→ Exercise requirements: Only the lines from the one that contains "The height and width of the screenshot is (222, 430)." through the final line of the entries should be repeated, exactly as written.

- - - -

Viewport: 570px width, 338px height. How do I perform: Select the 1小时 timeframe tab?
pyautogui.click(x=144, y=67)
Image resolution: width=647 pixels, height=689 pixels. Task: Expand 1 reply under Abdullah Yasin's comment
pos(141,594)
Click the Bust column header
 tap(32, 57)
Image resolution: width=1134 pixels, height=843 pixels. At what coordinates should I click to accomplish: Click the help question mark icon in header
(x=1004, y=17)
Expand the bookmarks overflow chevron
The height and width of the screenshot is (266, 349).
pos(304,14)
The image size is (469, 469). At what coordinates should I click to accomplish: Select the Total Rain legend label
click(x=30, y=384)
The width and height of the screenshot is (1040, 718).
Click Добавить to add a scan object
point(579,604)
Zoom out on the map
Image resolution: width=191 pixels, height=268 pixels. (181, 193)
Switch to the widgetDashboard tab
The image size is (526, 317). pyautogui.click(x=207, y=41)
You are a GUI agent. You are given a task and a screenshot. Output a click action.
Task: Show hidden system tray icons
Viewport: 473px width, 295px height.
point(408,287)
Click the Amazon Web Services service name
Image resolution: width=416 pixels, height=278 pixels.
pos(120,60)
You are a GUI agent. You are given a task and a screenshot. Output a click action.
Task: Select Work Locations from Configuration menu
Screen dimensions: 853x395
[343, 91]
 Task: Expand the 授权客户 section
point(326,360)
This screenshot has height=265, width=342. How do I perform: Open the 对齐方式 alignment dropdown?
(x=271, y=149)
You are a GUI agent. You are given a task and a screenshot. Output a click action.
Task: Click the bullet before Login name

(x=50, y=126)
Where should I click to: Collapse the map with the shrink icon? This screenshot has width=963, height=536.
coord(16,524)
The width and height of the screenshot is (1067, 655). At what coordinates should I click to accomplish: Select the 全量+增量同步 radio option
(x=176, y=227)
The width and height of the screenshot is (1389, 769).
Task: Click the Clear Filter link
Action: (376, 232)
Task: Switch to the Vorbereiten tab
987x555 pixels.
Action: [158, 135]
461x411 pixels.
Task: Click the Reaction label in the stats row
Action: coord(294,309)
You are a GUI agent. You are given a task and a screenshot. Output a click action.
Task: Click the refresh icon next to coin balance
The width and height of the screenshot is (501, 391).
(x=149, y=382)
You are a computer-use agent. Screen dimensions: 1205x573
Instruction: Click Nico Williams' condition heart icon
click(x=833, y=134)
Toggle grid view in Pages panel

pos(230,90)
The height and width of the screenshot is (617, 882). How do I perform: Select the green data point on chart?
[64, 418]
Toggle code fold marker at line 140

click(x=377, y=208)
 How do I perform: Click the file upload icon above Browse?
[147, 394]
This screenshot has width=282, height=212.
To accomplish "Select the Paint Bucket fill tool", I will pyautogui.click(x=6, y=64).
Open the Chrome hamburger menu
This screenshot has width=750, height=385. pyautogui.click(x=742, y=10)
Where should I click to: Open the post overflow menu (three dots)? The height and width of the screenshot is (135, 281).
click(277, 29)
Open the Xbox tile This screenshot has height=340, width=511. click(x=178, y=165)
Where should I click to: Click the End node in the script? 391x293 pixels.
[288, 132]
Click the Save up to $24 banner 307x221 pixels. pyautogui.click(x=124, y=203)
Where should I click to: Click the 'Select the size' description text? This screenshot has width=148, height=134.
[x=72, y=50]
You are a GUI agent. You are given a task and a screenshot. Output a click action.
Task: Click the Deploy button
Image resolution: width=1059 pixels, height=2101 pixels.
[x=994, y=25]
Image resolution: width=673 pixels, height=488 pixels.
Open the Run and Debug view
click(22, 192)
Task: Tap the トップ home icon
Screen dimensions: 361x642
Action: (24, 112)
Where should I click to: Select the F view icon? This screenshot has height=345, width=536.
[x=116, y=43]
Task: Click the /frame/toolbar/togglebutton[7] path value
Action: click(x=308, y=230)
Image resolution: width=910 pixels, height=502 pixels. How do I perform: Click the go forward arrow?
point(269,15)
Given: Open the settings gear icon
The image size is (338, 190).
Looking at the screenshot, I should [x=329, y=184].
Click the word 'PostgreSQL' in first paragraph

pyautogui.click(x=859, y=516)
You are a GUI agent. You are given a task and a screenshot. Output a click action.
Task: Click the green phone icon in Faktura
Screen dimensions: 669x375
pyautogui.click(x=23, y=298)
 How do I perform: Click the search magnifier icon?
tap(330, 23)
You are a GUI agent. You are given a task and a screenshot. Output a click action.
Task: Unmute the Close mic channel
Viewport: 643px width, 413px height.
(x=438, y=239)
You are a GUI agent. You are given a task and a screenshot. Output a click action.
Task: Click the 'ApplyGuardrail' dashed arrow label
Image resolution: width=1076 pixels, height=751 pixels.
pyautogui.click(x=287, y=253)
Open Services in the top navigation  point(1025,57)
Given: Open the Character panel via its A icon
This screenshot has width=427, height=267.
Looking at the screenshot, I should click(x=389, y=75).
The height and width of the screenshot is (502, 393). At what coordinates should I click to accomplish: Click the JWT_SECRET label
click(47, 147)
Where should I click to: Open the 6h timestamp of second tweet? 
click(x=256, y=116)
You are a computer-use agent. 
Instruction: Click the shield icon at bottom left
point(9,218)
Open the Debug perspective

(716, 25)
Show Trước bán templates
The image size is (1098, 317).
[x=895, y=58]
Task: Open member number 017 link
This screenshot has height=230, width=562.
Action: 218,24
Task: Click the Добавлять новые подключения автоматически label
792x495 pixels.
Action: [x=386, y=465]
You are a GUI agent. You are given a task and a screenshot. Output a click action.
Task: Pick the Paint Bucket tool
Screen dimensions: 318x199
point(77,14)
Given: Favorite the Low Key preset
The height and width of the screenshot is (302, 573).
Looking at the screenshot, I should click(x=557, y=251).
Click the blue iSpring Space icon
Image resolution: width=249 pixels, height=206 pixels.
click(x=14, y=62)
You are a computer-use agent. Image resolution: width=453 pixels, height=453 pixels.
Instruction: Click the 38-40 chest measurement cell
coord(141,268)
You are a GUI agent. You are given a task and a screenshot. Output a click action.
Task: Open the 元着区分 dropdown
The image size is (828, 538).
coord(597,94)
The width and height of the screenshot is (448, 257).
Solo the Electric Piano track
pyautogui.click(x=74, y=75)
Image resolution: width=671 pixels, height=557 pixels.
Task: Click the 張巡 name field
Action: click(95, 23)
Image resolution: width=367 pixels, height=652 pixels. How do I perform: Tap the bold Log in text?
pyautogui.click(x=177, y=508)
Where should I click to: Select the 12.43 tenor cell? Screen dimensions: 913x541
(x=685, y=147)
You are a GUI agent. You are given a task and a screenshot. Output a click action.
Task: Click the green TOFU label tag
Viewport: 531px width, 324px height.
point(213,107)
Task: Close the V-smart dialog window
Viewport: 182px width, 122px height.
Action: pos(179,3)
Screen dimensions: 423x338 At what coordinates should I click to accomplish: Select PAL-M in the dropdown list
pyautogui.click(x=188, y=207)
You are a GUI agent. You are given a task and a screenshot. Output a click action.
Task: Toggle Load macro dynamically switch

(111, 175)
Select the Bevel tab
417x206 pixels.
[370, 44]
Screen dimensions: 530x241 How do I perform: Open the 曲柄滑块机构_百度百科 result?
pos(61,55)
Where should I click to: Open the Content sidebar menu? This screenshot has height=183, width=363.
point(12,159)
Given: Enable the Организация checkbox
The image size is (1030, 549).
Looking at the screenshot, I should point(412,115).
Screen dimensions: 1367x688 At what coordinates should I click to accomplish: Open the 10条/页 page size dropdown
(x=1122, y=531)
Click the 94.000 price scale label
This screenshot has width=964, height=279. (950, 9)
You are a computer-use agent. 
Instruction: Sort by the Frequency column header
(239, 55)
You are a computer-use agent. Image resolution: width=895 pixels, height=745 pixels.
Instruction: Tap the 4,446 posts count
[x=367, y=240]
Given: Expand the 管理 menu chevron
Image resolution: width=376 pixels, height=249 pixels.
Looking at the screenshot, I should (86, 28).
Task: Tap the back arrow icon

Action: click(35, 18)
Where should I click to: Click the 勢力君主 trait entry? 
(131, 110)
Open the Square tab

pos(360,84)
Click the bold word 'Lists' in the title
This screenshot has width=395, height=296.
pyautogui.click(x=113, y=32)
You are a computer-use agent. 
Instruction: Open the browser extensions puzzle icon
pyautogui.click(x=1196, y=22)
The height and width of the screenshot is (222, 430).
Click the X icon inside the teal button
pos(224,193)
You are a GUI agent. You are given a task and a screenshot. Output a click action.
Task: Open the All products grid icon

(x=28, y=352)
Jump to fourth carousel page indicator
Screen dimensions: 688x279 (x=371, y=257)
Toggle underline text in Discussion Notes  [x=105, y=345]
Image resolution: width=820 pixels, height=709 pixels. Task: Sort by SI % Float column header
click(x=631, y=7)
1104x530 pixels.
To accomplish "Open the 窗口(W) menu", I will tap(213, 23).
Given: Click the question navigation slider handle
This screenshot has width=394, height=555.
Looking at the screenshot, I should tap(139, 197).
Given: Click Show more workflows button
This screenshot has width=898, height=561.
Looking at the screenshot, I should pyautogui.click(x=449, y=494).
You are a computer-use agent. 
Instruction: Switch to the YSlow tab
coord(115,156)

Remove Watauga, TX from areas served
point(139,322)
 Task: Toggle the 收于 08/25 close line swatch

- - - -

→ Solved problem:
The height and width of the screenshot is (222, 430).
Click the X icon inside the teal button
pos(224,193)
You are a GUI agent. You are given a task and a screenshot. Output a click action.
Task: Open the All products grid icon

(x=28, y=352)
Jump to fourth carousel page indicator
Screen dimensions: 688x279 (x=371, y=257)
Toggle underline text in Discussion Notes  [x=105, y=345]
Image resolution: width=820 pixels, height=709 pixels. Task: Sort by SI % Float column header
click(x=631, y=7)
1104x530 pixels.
To accomplish "Open the 窗口(W) menu", I will tap(213, 23).
Given: Click the question navigation slider handle
This screenshot has width=394, height=555.
Looking at the screenshot, I should tap(139, 197).
Given: Click Show more workflows button
This screenshot has width=898, height=561.
Looking at the screenshot, I should pyautogui.click(x=449, y=494).
You are a computer-use agent. 
Instruction: Switch to the YSlow tab
coord(115,156)

Remove Watauga, TX from areas served
point(139,322)
 Task: Toggle the 收于 08/25 close line swatch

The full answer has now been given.